It is so garishly theatrical that it really should have started at a soda fountain in a Hollywood drugstore. Like this: there are these two young college guys named Gary Beban and O.J. Simpson, see, and they are sitting there hoping to get this idea for a football show discovered by somebody big. Howard Cosell, maybe. Or Jack Whitaker. But they keep being ignored because it is such a tough town. There is all this competition around from Dodgers and Rams, Angels and Lakers, Kings, Amigos and Toros, who are among the 12,000 professional sports teams in the area. And then there are all of these other diversions that Los Angeles just naturally offers: surfing, sky diving, topless motorcycling, translucent miniskirting and teen-age protesting for the individual's inalienable right to smoke his front lawn. Anyhow, these two college kids, Beban and Simpson (see cover), area little despondent. They don't even want their taco-flavored malteds.
Suddenly one of them has an inspiration. Maybe, just maybe, he thinks, they could put on their own show. Beban knows where there is this old coliseum they could use. Simpson says their schools would probably print up the tickets. Dad and Mom could be the cheerleaders. Dig out the old outfits. Heck, why not? Throw in a few of the old Morley Drury routines. Perhaps a Paul Cameron dance step. Or the Grenny Landsdell shuffle. Terrific. And look, Gary Beban has already written the title tune on a napkin: Buckle Down, John Heisman
Yes, it is too Hollywood for belief. That UCLA's glamorous quarterback, Gary Beban, and USC's splendid halfback, O.J. Simpson, could emerge in the same city, in the same conference, as two of the best players of 1967, is improbable enough. That they could also wind up quite possibly battling for the national championship, the Pacific Eight championship, the Rose Bowl bid and the Heisman Trophy, all on one unbearable Saturday afternoon, is strictly from the studio lots.

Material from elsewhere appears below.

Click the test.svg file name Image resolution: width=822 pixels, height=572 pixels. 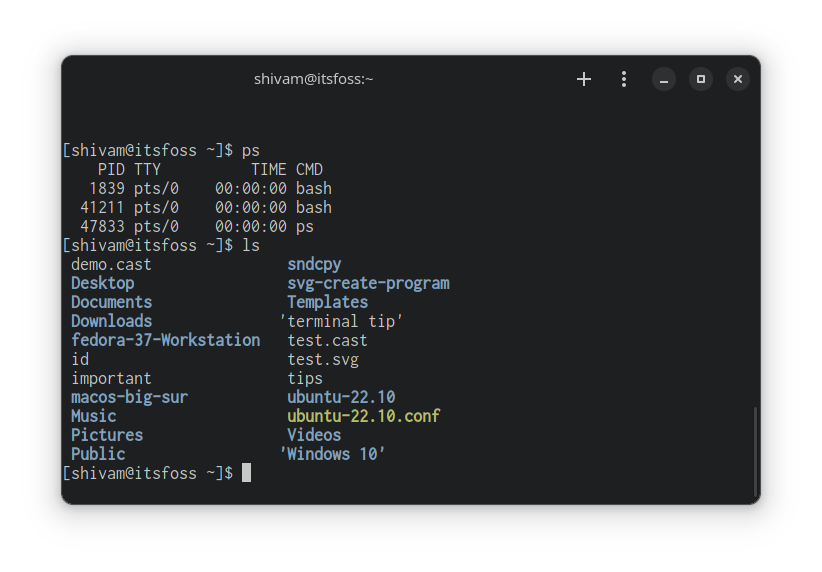323,359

But there it comes this Saturday, the Trojans against the Bruins before 93,000 in the Los Angeles Memorial Coliseum and millions more on ABC-TV's national telecast—a game that may well be for more trophies, titles and prestige than any single college contest in years.
Of course, the game would be immense, dramatic, historical, all of that, if it matched total strangers under these same conditions. And it is equally true that almost every USC- UCLA game is worthwhile. But to bring two such dedicated enemies, two universities so close in proximity (10 miles) yet galaxies apart in image and attitude, down to so desperate an hour makes the attraction all the more noteworthy.
Consider, first of all, the ironies and contrasts of the campuses. Here sits UCLA, a sprawling state institution with an enrollment of 29,000 students of varying backgrounds, colors, politics and ideals, and with generous portions of everything from hippies to Harlows, located right where, according to USC, it does not belong. UCLA is on a lovely rise called Westwood, just beneath the elegant neighborhood of Bel Air, a five-minute Mercedes ride from the dining, drinking and shopping splendors of Beverly Hills.
And over there sits USC, older by far, the smug, conservative, private school, with all of its scrubbed, predominantly white, Protestant, slow-smiling, basically upper-middle-class types. Just look where it is, laughs UCLA—practically in the middle of Watts, for goodness sake. Southern Cal's campus is, in fact, flanked by rows of condemned paint stores, auto-parts companies and junk shops, and only a few moments from the disenchantment of downtown L.A.
If USC could pick itself up and move, it probably would, and UCLA might be inclined to suggest Darien, Conn. as a suitable site, or perhaps under a giant old Goldwater billboard in Marin County. For a long time USC was located in a posh area of the city; only the sectors around it changed. There is always much to relish about traditions, and somehow USC's intimate red-brick buildings, its tree-lined streets and the general atmosphere within its boundaries offer more of a collegiate flavor than modern UCLA.
For the steadfast USC man, UCLA will never represent more than it was in its beginning, a preparatory facility for teachers who wanted to continue their studies elsewhere, a school unwittingly named Los Angeles State Normal, the poor school, the catchall, the school that gave us Tokyo Rose.
On the other hand, UCLA finds it difficult to be troubled these days by whatever USC thinks of it. It is too busy growing. Still pretty much of a commuter school—as is USC—it is so vast that half of the campus could protest the world's wrongdoings and the other half wouldn't know it.